WHAT IS BEING ASKED.
All entries below must be reproduced without a single change.

RECORD SET.
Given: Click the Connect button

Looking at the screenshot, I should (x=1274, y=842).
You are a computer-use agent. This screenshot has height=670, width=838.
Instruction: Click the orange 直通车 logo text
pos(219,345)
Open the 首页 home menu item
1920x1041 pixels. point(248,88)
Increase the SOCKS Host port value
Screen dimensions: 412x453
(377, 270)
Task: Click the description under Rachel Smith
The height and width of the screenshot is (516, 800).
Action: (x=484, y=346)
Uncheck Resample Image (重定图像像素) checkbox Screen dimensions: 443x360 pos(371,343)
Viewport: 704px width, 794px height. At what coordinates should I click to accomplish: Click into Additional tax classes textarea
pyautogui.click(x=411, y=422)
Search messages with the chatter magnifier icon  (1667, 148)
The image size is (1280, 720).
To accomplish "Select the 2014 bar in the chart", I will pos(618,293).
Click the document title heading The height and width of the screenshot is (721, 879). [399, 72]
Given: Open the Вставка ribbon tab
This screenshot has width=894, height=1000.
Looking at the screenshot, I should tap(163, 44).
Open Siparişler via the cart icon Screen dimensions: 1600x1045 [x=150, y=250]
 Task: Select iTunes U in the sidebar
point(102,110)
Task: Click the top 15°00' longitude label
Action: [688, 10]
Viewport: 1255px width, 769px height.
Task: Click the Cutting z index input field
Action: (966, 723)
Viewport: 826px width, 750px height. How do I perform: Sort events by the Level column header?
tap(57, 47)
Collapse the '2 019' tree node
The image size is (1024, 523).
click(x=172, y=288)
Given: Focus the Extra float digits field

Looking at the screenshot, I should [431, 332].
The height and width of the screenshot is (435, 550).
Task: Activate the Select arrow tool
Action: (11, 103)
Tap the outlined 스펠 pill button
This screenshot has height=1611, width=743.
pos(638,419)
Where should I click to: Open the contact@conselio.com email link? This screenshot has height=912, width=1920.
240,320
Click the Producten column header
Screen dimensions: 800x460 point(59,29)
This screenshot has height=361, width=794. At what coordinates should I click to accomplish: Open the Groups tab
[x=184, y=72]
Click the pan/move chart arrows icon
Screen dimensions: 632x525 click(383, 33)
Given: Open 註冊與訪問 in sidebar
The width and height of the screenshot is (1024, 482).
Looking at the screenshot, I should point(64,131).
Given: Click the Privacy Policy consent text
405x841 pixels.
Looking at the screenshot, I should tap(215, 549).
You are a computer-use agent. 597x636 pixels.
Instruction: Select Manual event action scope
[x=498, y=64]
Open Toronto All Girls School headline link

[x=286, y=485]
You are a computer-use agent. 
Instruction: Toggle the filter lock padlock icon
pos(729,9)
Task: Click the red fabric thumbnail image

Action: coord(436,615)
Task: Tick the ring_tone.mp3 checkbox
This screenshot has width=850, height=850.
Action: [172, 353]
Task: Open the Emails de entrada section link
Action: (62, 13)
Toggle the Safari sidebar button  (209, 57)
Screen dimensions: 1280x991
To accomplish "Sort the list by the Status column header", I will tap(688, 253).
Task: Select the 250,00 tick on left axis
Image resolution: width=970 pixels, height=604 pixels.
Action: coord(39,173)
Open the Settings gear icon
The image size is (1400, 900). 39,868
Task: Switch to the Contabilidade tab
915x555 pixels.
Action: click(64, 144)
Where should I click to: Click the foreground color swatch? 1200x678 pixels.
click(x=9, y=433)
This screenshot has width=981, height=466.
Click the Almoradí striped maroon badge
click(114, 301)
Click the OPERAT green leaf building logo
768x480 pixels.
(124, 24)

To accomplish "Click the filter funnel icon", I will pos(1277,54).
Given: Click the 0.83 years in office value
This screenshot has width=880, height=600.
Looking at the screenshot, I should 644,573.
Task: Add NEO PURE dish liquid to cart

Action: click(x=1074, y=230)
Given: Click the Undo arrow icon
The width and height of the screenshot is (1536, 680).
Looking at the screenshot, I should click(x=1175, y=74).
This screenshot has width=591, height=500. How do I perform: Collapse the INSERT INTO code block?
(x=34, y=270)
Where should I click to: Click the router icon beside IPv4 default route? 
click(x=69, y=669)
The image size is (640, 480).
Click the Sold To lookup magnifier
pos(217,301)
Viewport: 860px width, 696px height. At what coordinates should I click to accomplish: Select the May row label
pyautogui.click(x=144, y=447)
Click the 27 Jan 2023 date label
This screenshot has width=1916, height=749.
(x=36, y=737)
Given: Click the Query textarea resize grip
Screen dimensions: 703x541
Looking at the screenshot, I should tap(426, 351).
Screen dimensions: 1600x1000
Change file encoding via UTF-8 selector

WRITTEN SOLUTION.
Given: Click the Connect button

Looking at the screenshot, I should (x=1274, y=842).
You are a computer-use agent. This screenshot has height=670, width=838.
Instruction: Click the orange 直通车 logo text
pos(219,345)
Open the 首页 home menu item
1920x1041 pixels. point(248,88)
Increase the SOCKS Host port value
Screen dimensions: 412x453
(377, 270)
Task: Click the description under Rachel Smith
The height and width of the screenshot is (516, 800).
Action: (x=484, y=346)
Uncheck Resample Image (重定图像像素) checkbox Screen dimensions: 443x360 pos(371,343)
Viewport: 704px width, 794px height. At what coordinates should I click to accomplish: Click into Additional tax classes textarea
pyautogui.click(x=411, y=422)
Search messages with the chatter magnifier icon  (1667, 148)
The image size is (1280, 720).
To accomplish "Select the 2014 bar in the chart", I will pos(618,293).
Click the document title heading The height and width of the screenshot is (721, 879). [399, 72]
Given: Open the Вставка ribbon tab
This screenshot has width=894, height=1000.
Looking at the screenshot, I should tap(163, 44).
Open Siparişler via the cart icon Screen dimensions: 1600x1045 [x=150, y=250]
 Task: Select iTunes U in the sidebar
point(102,110)
Task: Click the top 15°00' longitude label
Action: [688, 10]
Viewport: 1255px width, 769px height.
Task: Click the Cutting z index input field
Action: (966, 723)
Viewport: 826px width, 750px height. How do I perform: Sort events by the Level column header?
tap(57, 47)
Collapse the '2 019' tree node
The image size is (1024, 523).
click(x=172, y=288)
Given: Focus the Extra float digits field

Looking at the screenshot, I should [431, 332].
The height and width of the screenshot is (435, 550).
Task: Activate the Select arrow tool
Action: (11, 103)
Tap the outlined 스펠 pill button
This screenshot has height=1611, width=743.
pos(638,419)
Where should I click to: Open the contact@conselio.com email link? This screenshot has height=912, width=1920.
240,320
Click the Producten column header
Screen dimensions: 800x460 point(59,29)
This screenshot has height=361, width=794. At what coordinates should I click to accomplish: Open the Groups tab
[x=184, y=72]
Click the pan/move chart arrows icon
Screen dimensions: 632x525 click(383, 33)
Given: Open 註冊與訪問 in sidebar
The width and height of the screenshot is (1024, 482).
Looking at the screenshot, I should point(64,131).
Given: Click the Privacy Policy consent text
405x841 pixels.
Looking at the screenshot, I should tap(215, 549).
You are a computer-use agent. 597x636 pixels.
Instruction: Select Manual event action scope
[x=498, y=64]
Open Toronto All Girls School headline link

[x=286, y=485]
You are a computer-use agent. 
Instruction: Toggle the filter lock padlock icon
pos(729,9)
Task: Click the red fabric thumbnail image

Action: coord(436,615)
Task: Tick the ring_tone.mp3 checkbox
This screenshot has width=850, height=850.
Action: [172, 353]
Task: Open the Emails de entrada section link
Action: (62, 13)
Toggle the Safari sidebar button  (209, 57)
Screen dimensions: 1280x991
To accomplish "Sort the list by the Status column header", I will tap(688, 253).
Task: Select the 250,00 tick on left axis
Image resolution: width=970 pixels, height=604 pixels.
Action: coord(39,173)
Open the Settings gear icon
The image size is (1400, 900). 39,868
Task: Switch to the Contabilidade tab
915x555 pixels.
Action: click(64, 144)
Where should I click to: Click the foreground color swatch? 1200x678 pixels.
click(x=9, y=433)
This screenshot has width=981, height=466.
Click the Almoradí striped maroon badge
click(114, 301)
Click the OPERAT green leaf building logo
768x480 pixels.
(124, 24)

To accomplish "Click the filter funnel icon", I will pos(1277,54).
Given: Click the 0.83 years in office value
This screenshot has width=880, height=600.
Looking at the screenshot, I should 644,573.
Task: Add NEO PURE dish liquid to cart

Action: click(x=1074, y=230)
Given: Click the Undo arrow icon
The width and height of the screenshot is (1536, 680).
Looking at the screenshot, I should click(x=1175, y=74).
This screenshot has width=591, height=500. How do I perform: Collapse the INSERT INTO code block?
(x=34, y=270)
Where should I click to: Click the router icon beside IPv4 default route? 
click(x=69, y=669)
The image size is (640, 480).
Click the Sold To lookup magnifier
pos(217,301)
Viewport: 860px width, 696px height. At what coordinates should I click to accomplish: Select the May row label
pyautogui.click(x=144, y=447)
Click the 27 Jan 2023 date label
This screenshot has width=1916, height=749.
(x=36, y=737)
Given: Click the Query textarea resize grip
Screen dimensions: 703x541
Looking at the screenshot, I should tap(426, 351).
Screen dimensions: 1600x1000
Change file encoding via UTF-8 selector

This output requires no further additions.